> [Directions for this task]
What lines in the listing below hold the string "Open"? Please copy them out.

> [Records shown]
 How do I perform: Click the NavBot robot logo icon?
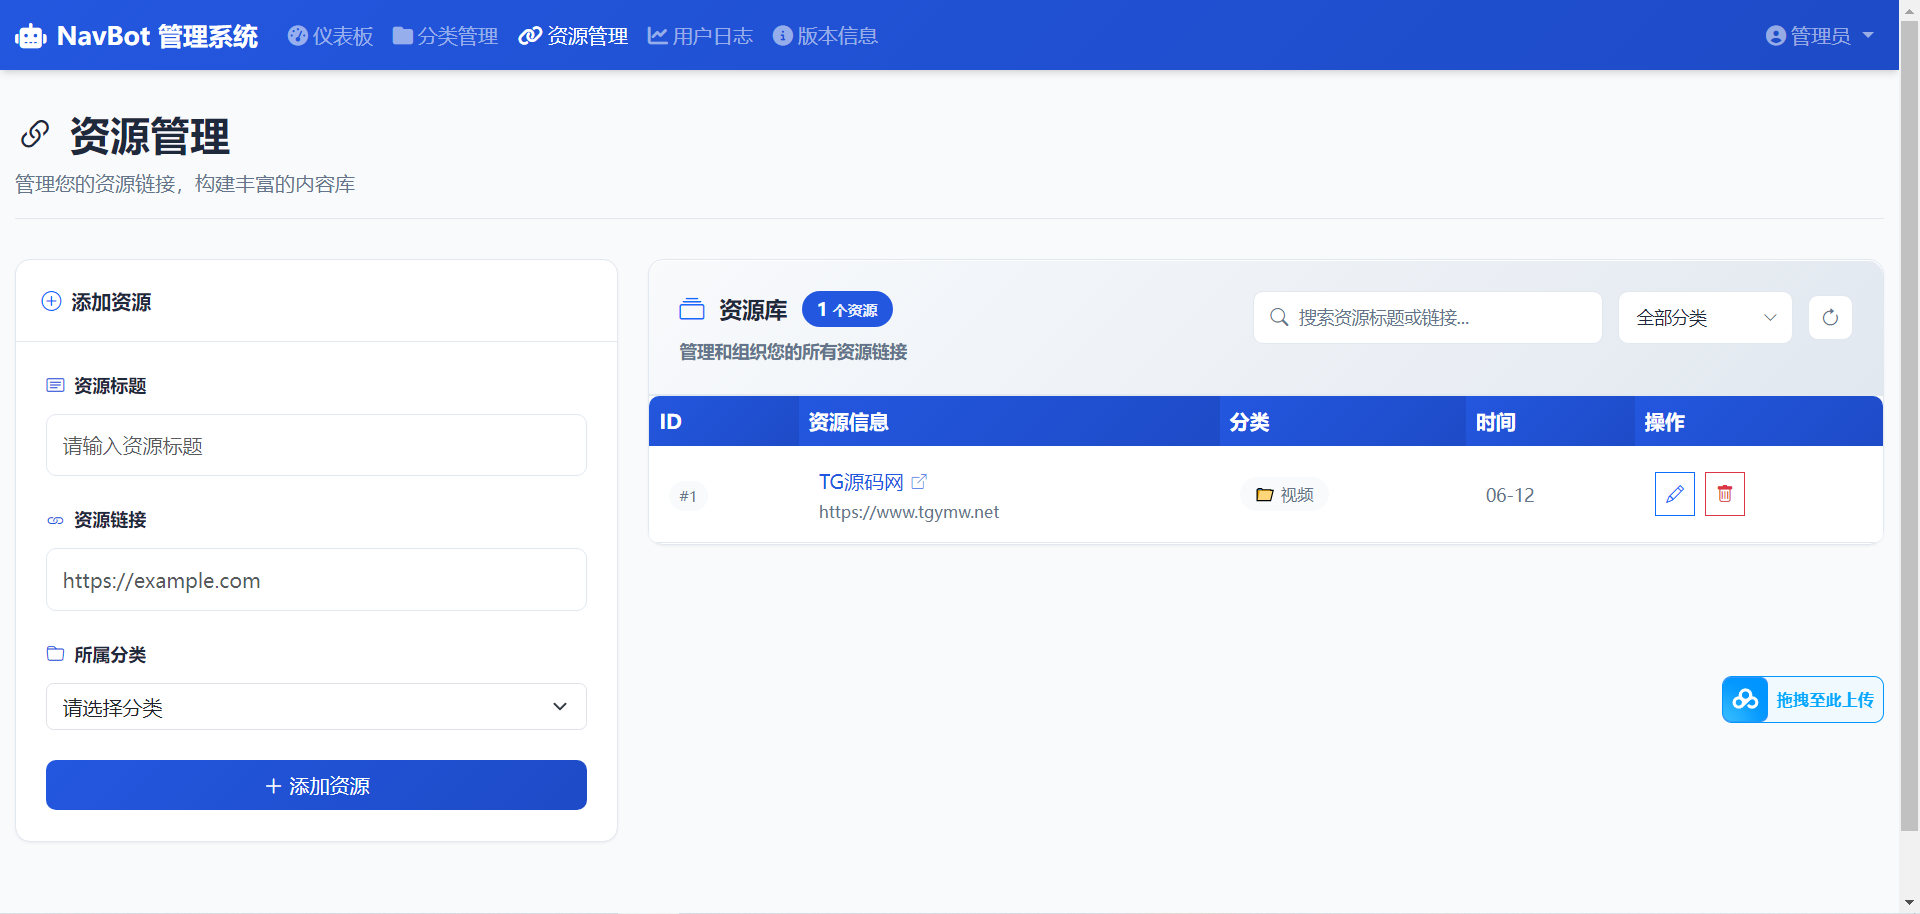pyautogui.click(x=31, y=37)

---

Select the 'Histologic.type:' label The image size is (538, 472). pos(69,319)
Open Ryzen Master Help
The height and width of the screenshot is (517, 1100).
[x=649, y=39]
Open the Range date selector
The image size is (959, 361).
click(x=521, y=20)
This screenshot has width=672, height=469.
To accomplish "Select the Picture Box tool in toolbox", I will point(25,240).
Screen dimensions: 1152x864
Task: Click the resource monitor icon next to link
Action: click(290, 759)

* * *

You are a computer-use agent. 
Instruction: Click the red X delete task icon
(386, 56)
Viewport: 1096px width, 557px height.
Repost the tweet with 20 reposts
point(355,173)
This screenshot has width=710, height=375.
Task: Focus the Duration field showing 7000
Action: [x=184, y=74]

> [Answer space]
Open Ryzen Master Help
Open the Range date selector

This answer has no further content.